His companion looked askance at him and then back to the old man. “We’ve seen no one who matched your description, granddad. But with all the folk entering Minorhold when we left, he coulda been one of them, and we aren’t like to’ve noticed.”
Once again, Shikoba acknowledged their words with a silent nod.
"My thanks to you both for taking the time to speak with an old man such as I. I'll not hold you up any longer - please! Be on your way, and may the Wind herself aid you as you go." Shikoba looked both men in the eyes and offered them a grandfatherly smile.

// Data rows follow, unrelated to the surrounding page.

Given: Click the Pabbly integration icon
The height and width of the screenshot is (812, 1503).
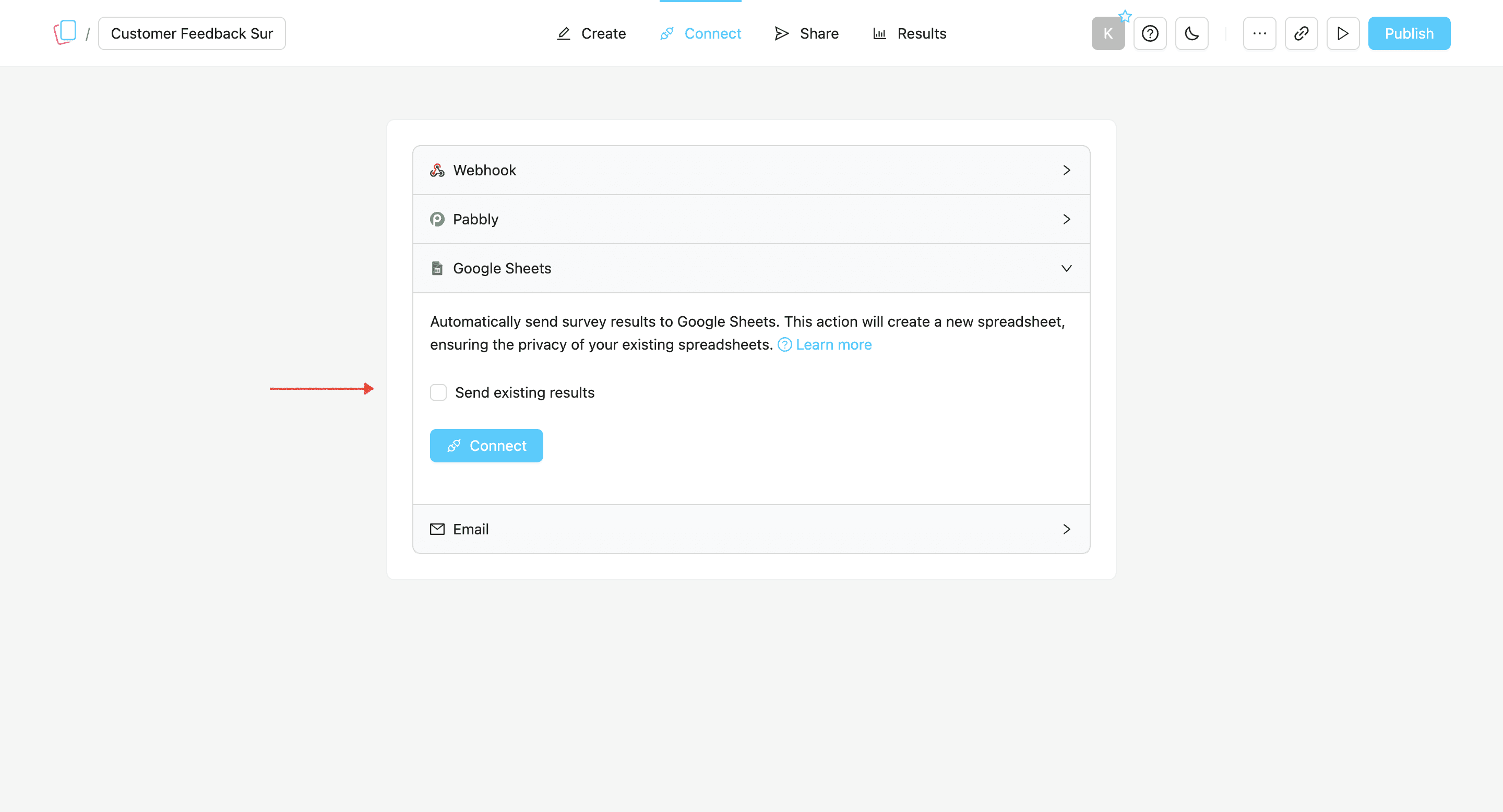Looking at the screenshot, I should [437, 219].
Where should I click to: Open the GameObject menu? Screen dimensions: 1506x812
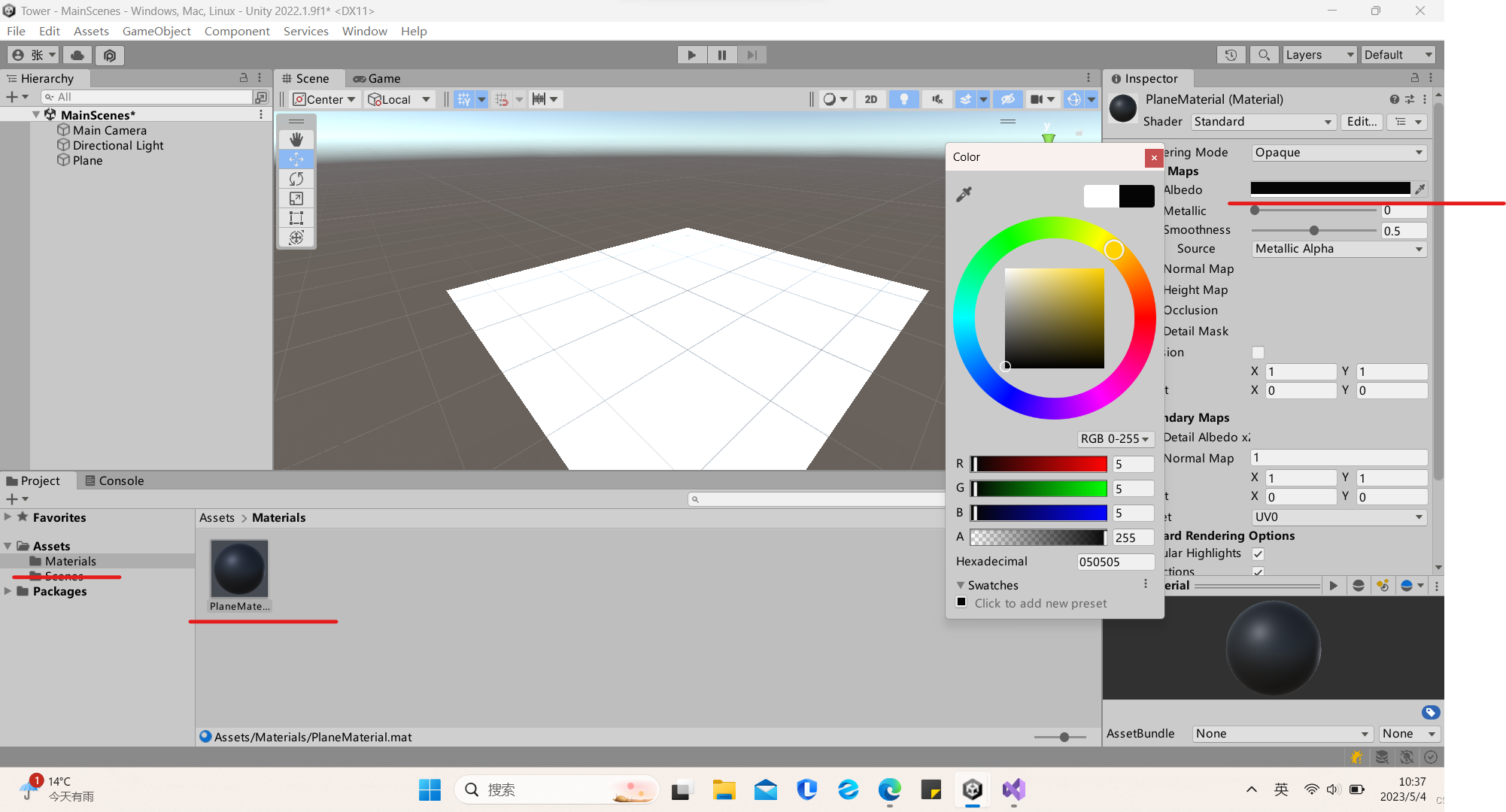click(x=156, y=31)
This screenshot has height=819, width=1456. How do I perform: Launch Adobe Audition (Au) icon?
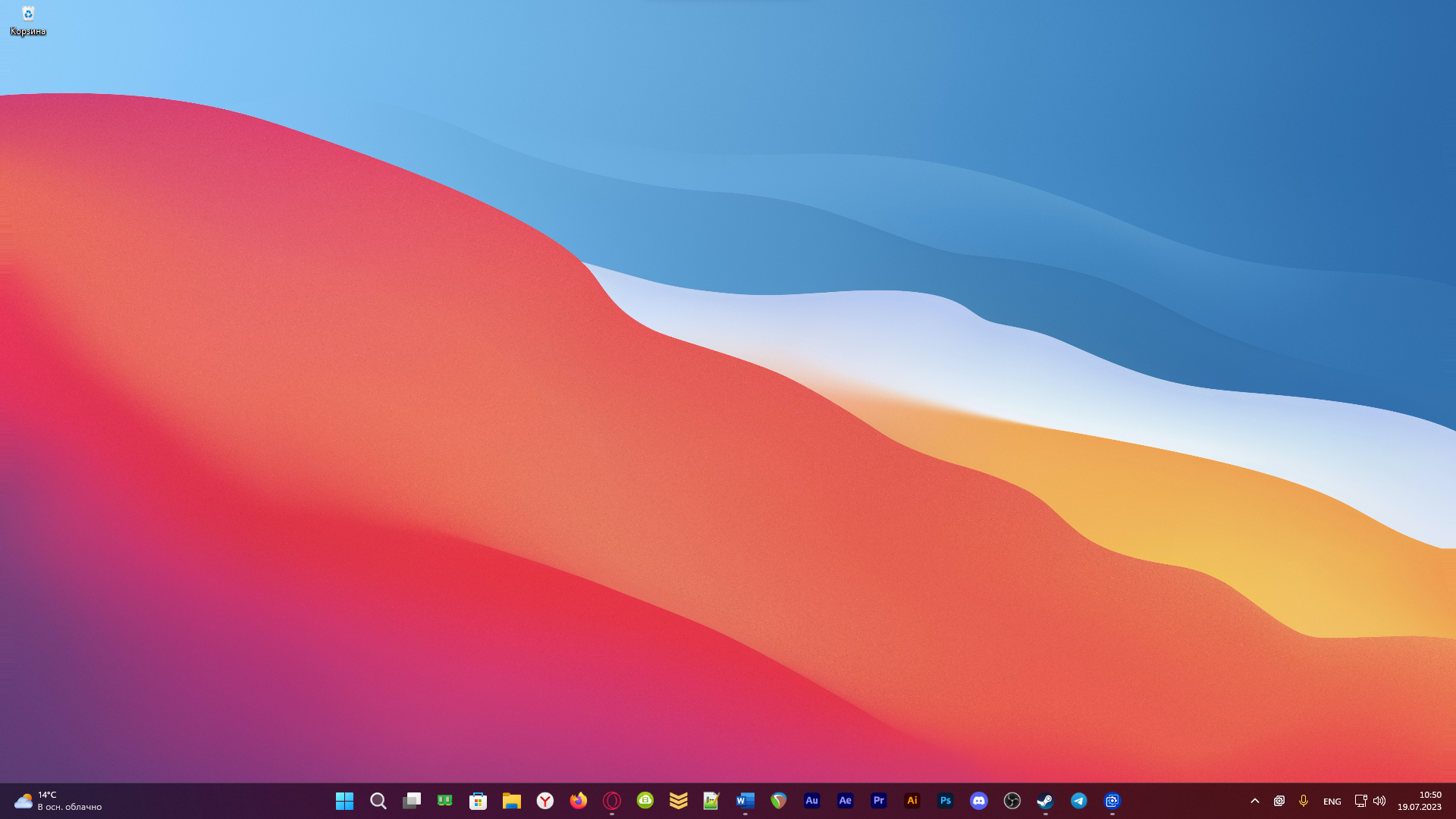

“Perhaps I’ll see you both again at The Cross Roads.” The first rider offered what seemed to be heartfelt thanks at Shikoba's kind words and benediction, but the second looked unimpressed as he hacked and spit to one side of his horse.
“What’cha headin’ there fer, anyway?” he asked with his now-characteristically disrespectful tone. Then, mischievously and in a blatantly mocking way: “Gonna join that
Cone-sanno thingummy, are ya?”
“Consano?” asked Shikoba Athanasi.
“Is that the name of the Vasili-king’s expedition to find the cause of the Plague and put a stop to it?” “Aye, it is”, offered the first man, before his companion could get in another of his jibes at the ancient hermit’s expense.
“Ah”, Shikoba said.
“Then yes, I am thinking of offering them my help.”